## [Task statement]
Reproduce verbatim the lines running from the line with "Click the pink sticky note beside MAP title" to the line with "This screenshot has width=353, height=253.", leaving the pictures out of your answer.

## [Material for the task]
..............................

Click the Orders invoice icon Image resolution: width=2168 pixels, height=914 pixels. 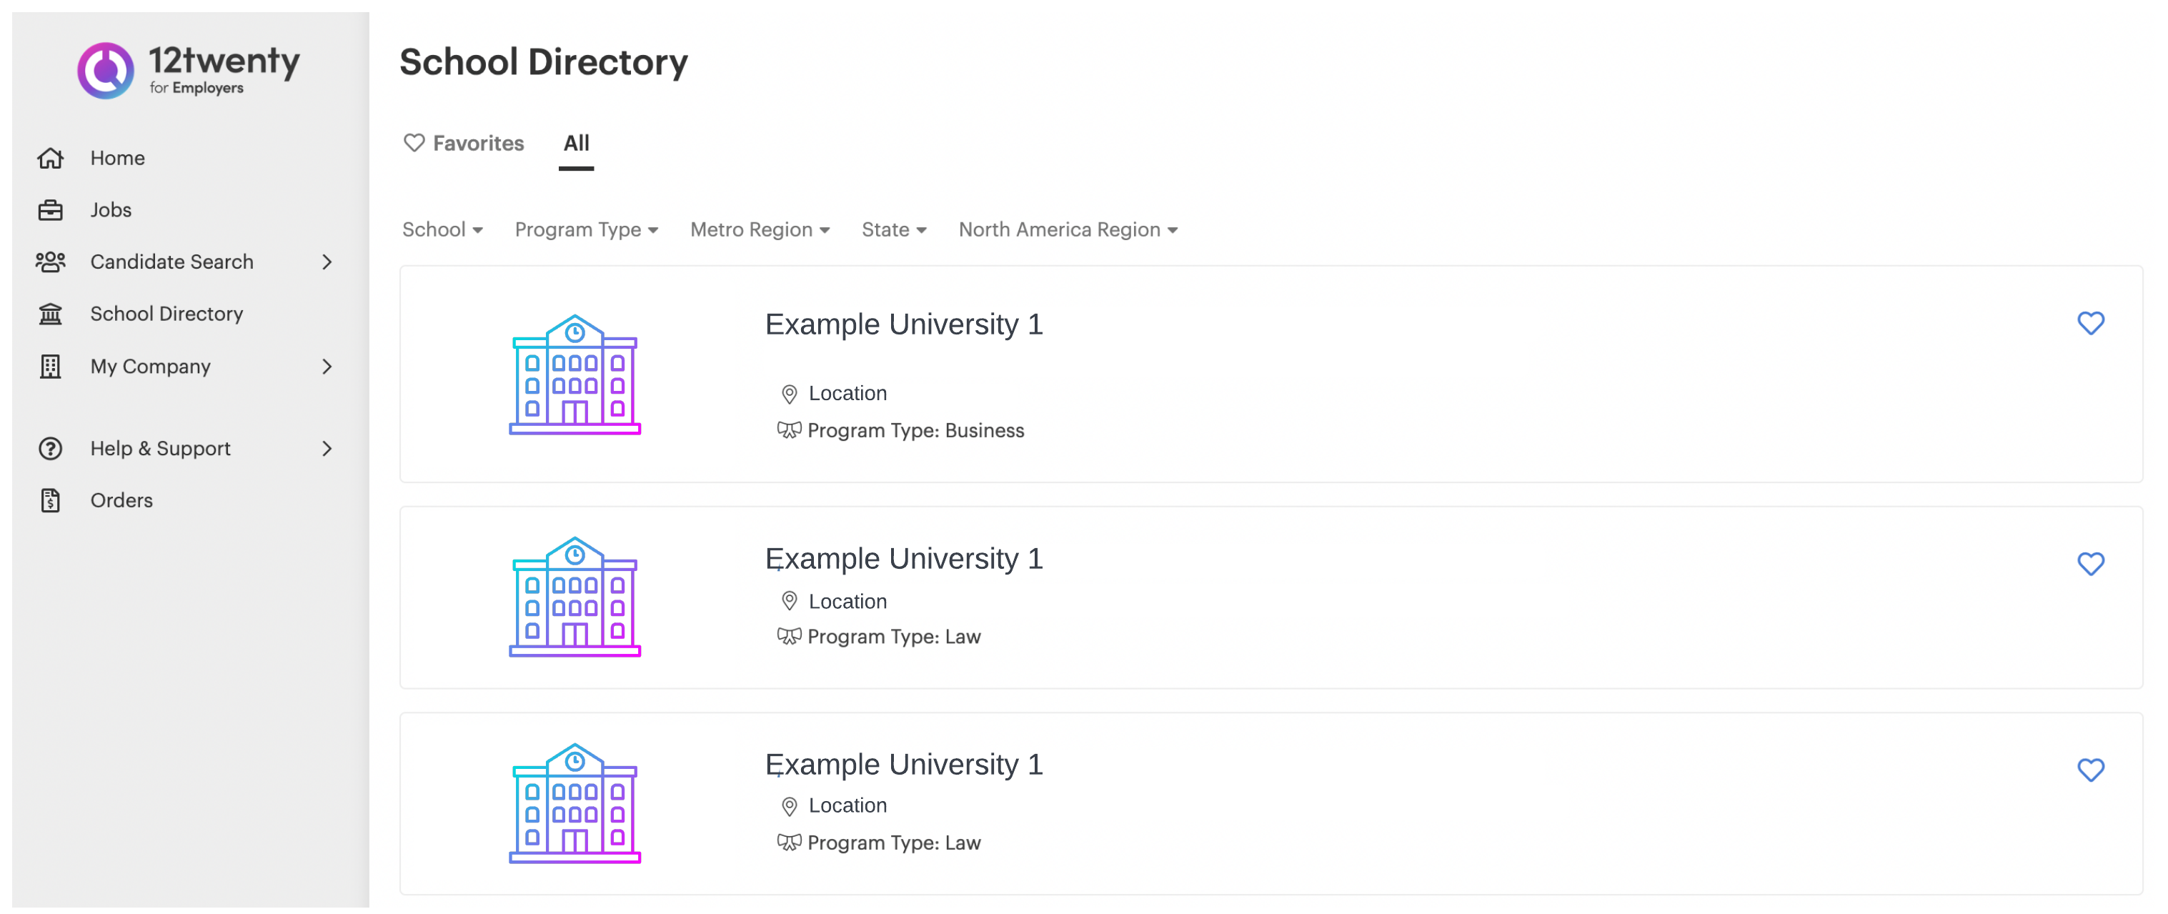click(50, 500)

..............................

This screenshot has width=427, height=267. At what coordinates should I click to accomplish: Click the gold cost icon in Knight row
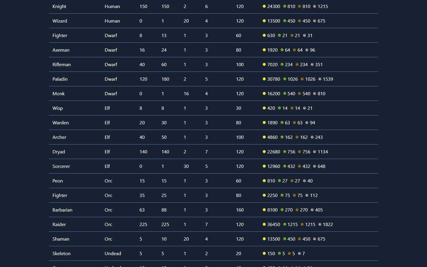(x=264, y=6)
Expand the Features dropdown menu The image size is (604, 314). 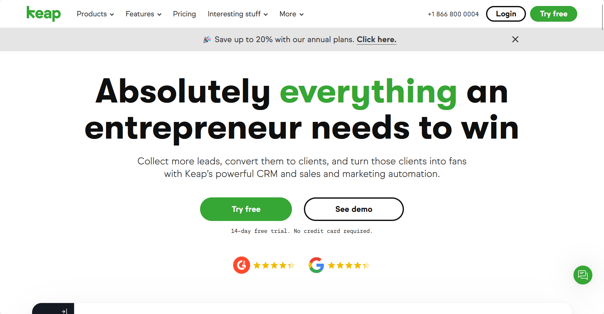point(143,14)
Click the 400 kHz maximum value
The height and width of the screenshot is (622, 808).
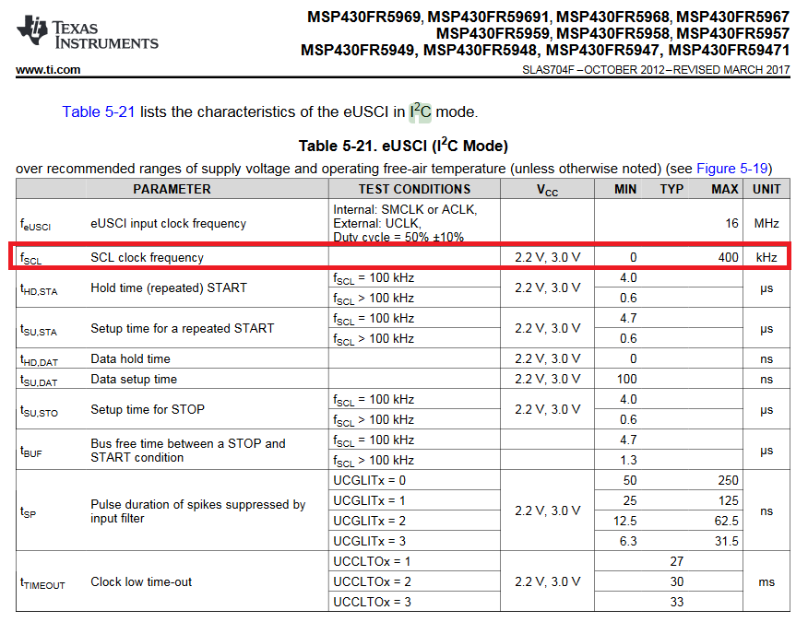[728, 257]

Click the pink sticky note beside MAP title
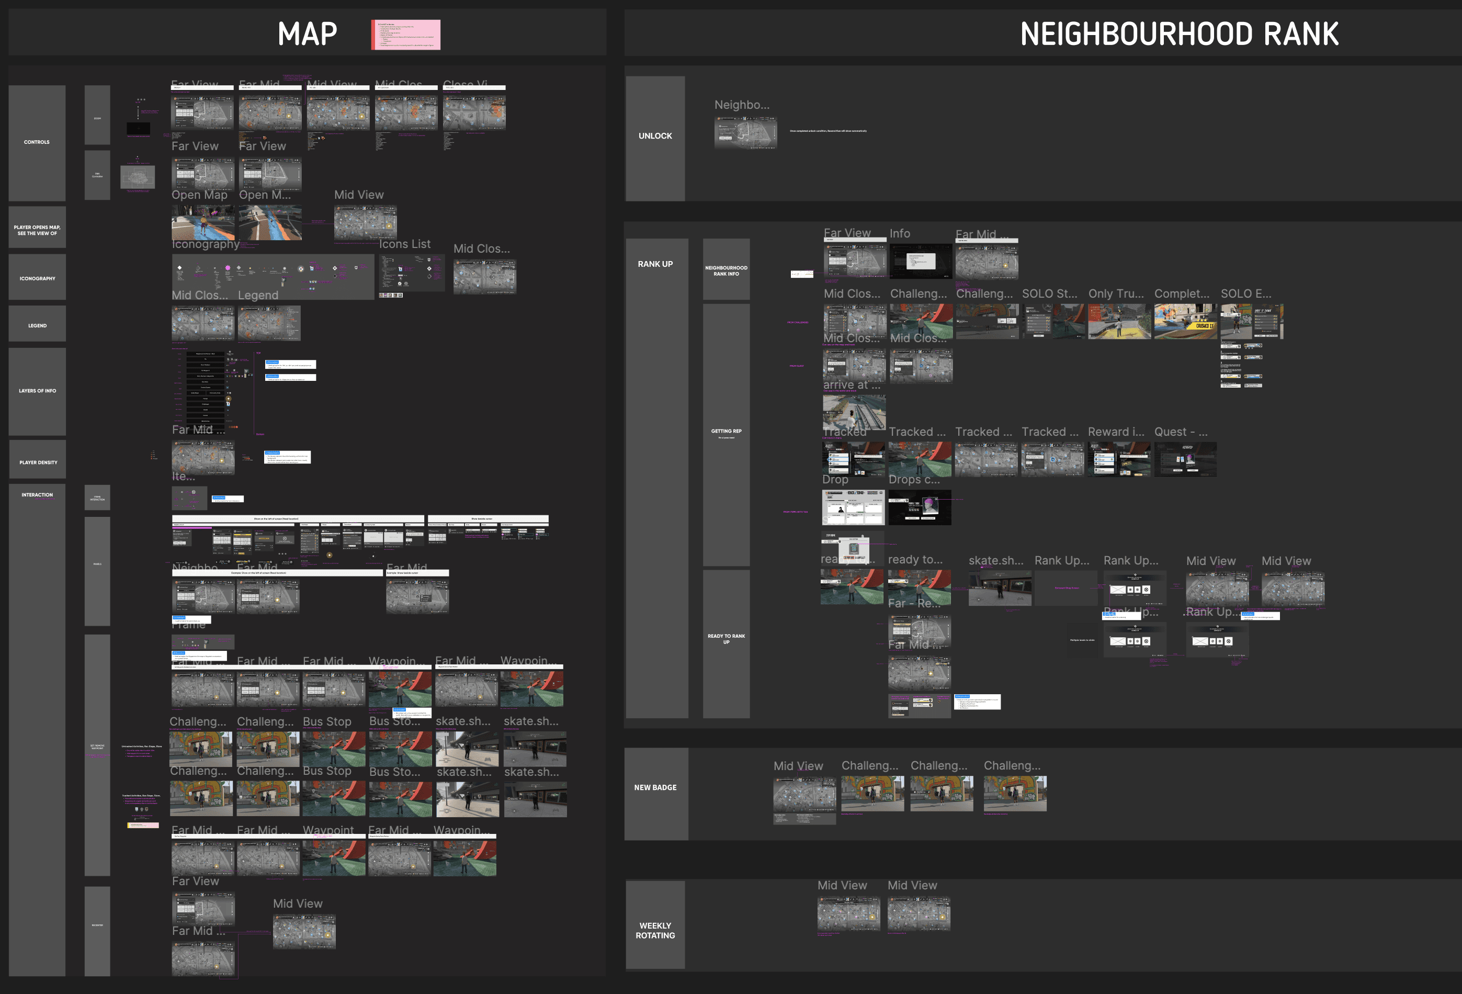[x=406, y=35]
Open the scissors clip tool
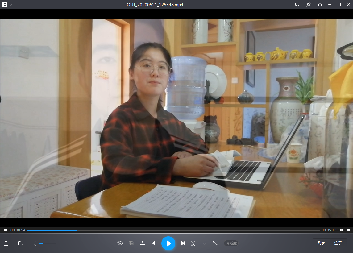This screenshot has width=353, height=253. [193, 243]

..............................

## [Answer for the task]
Click the pink sticky note beside MAP title
[x=406, y=35]
Open the scissors clip tool
This screenshot has width=353, height=253. [193, 243]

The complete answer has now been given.